En septiembre, en un pequeño pueblo de Massachusetts, fuimos a la Oktoberfest, invitados por una amiga argentina de raíces judías. Si. Repito. En septiembre (no en octubre), en un pequeño pueblo de Massachusetts (un pueblo de un estado americano de los Estados Unidos) fuimos a la Oktoberfest (una fiesta tradicional alemana que traducida debe ser la fiesta del otoño), invitados por una amiga argentina de raíces judías (o sea, que en su DNA no aparece la raza germana ni por casualidad).

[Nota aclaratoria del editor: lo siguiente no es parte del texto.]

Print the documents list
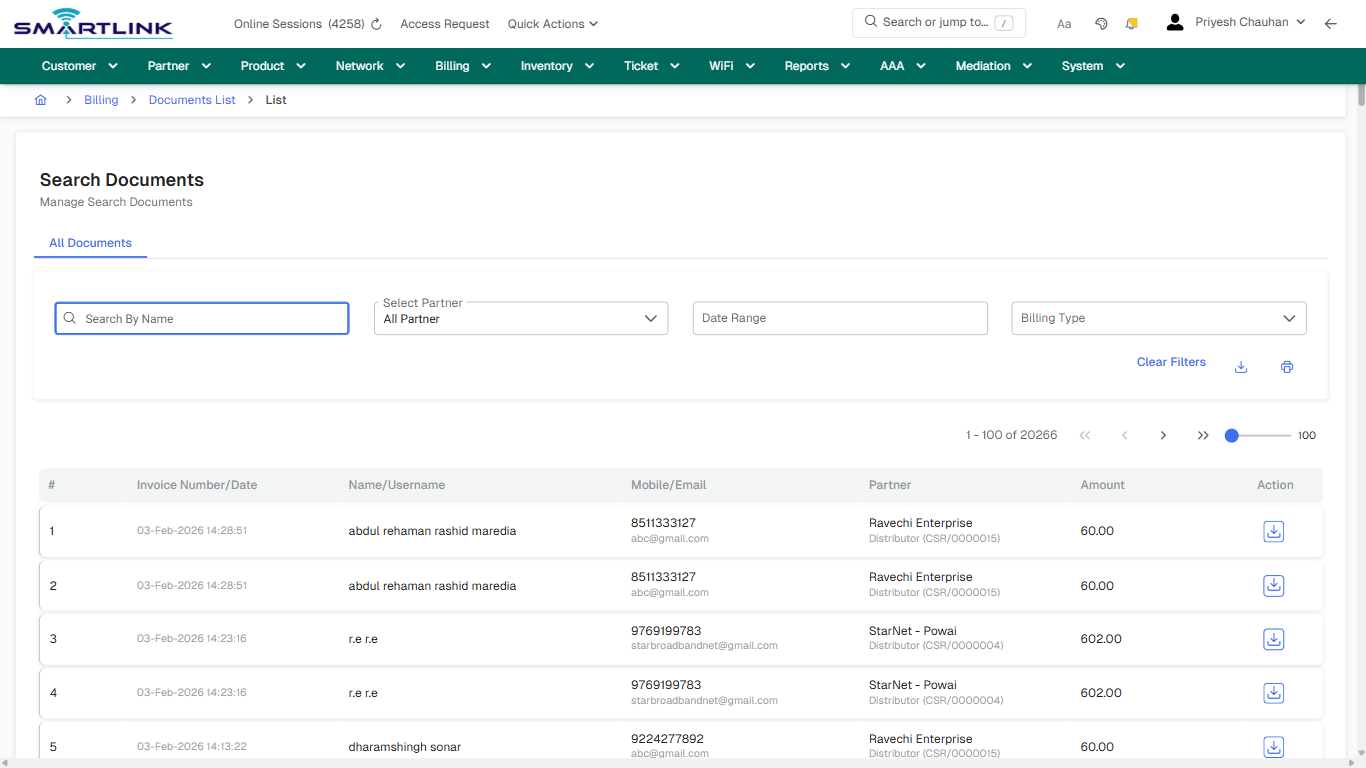The width and height of the screenshot is (1366, 768). pos(1287,367)
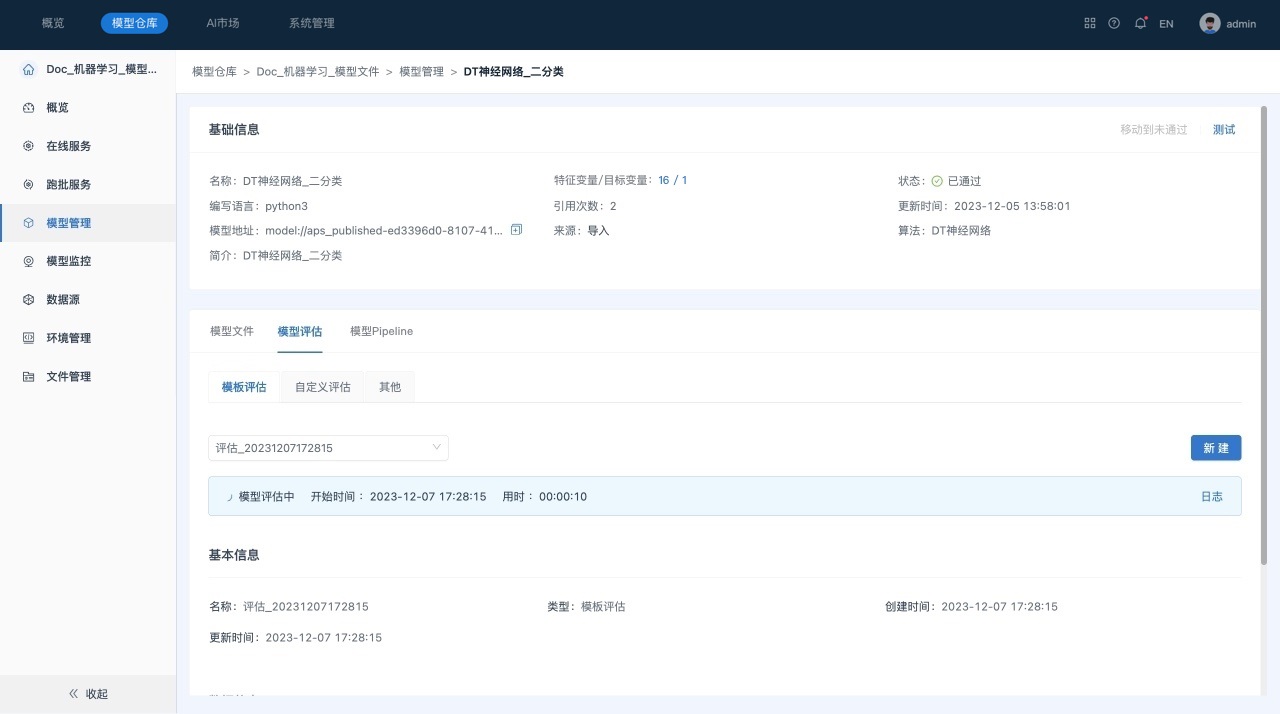The image size is (1280, 714).
Task: Click the copy icon beside model address
Action: (x=516, y=230)
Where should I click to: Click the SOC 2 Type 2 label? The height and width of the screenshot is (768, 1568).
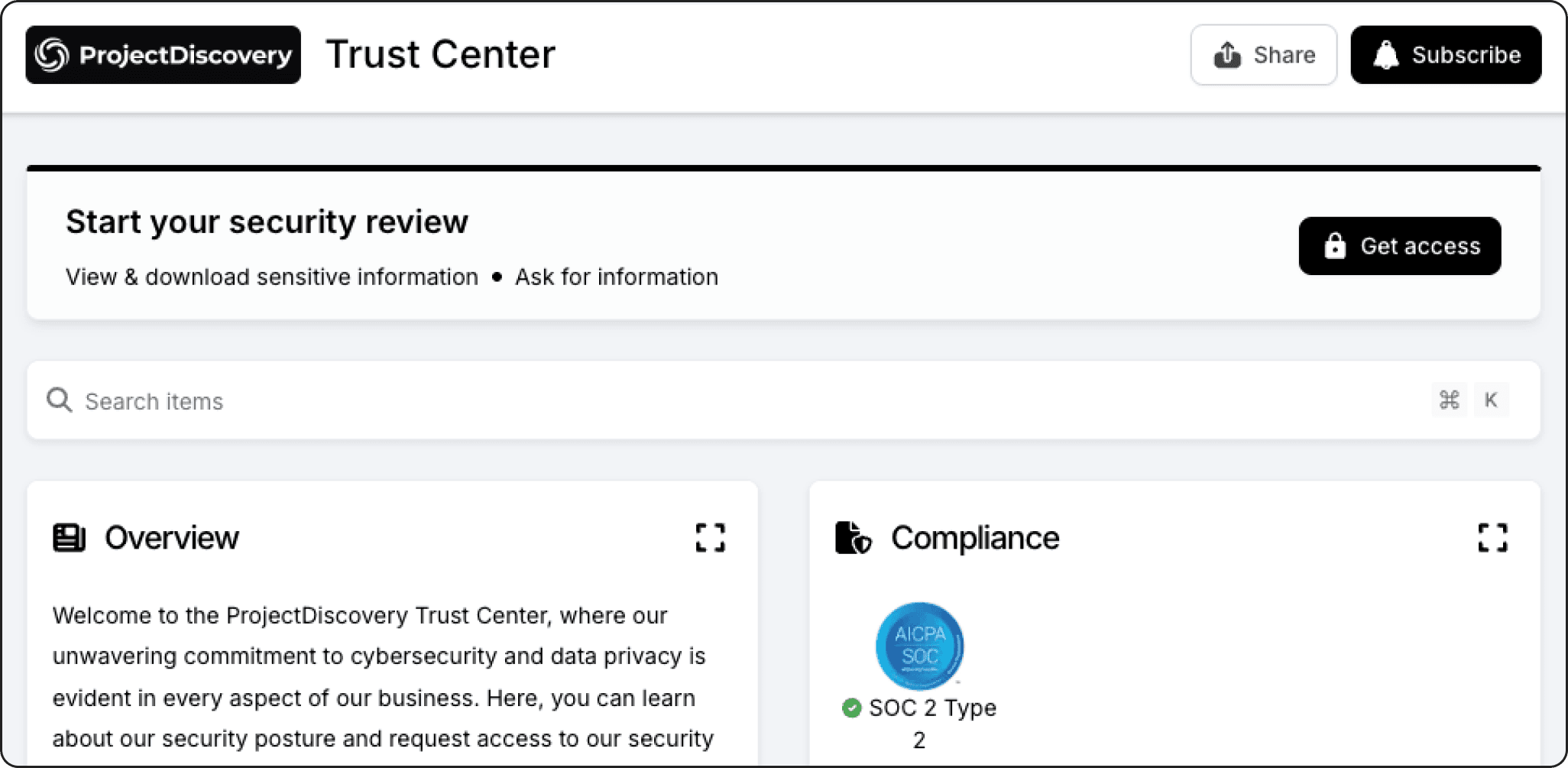[931, 708]
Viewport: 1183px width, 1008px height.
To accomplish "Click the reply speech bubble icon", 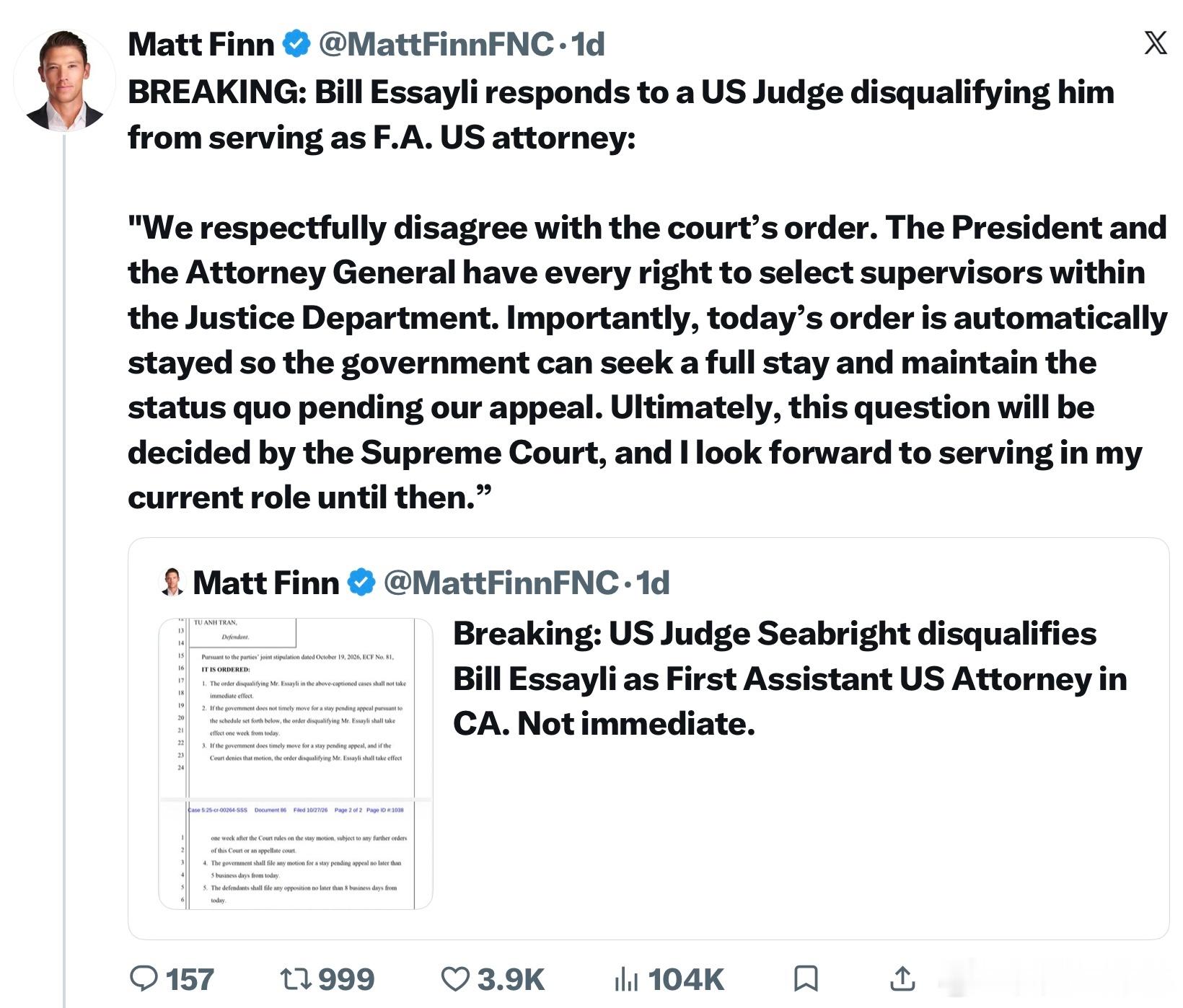I will click(144, 978).
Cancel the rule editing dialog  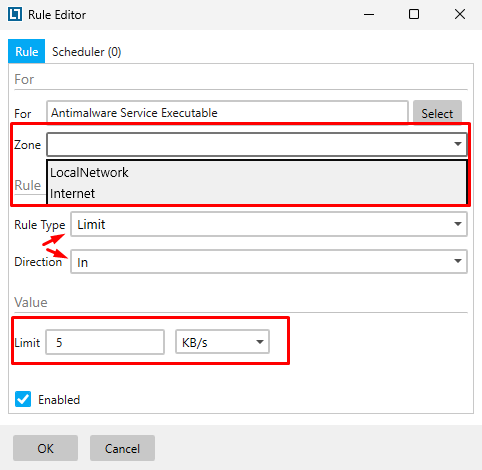pyautogui.click(x=122, y=448)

Nadie hablaba alemán, o al menos nadie que yo escuchara lo hablaba. Pero la cerveza en grandes vasos y las kartoffen en grandes platos pululaban en las manos de casi todos los allí presentes. Muchas de las mujeres, mi menda incluída, se hizo unas trenzas y se compró una diadema de flores artificiales. Y así, ni cortos ni perezosos, un montón de americanos y demás orígenes (muy pocos de los cúales parecían eslavos), nos reunimos en un acampado para celebrar una fiesta de la que no conocíamos los orígenes. Pero que aún así se celebra cada año, y cada año es un éxito de asistencia. ¿El motivo? Varios, supongo:
- Capacidad asociativa de los seres humanos;
- Grandes cantidades de cerveza;
- Grandes cantidades de comida;
- Buen tiempo (oséase, en Massachusetts, temperaturas celsius no negativas)
- Despedida del verano;
- Predisposición a pasarlo bien;
Y si, nos reunimos con amigos, reímos, hablamos, comimos, nos lo pasamos muy bien. En mi Oktoberfest no alemana en Massachusetts.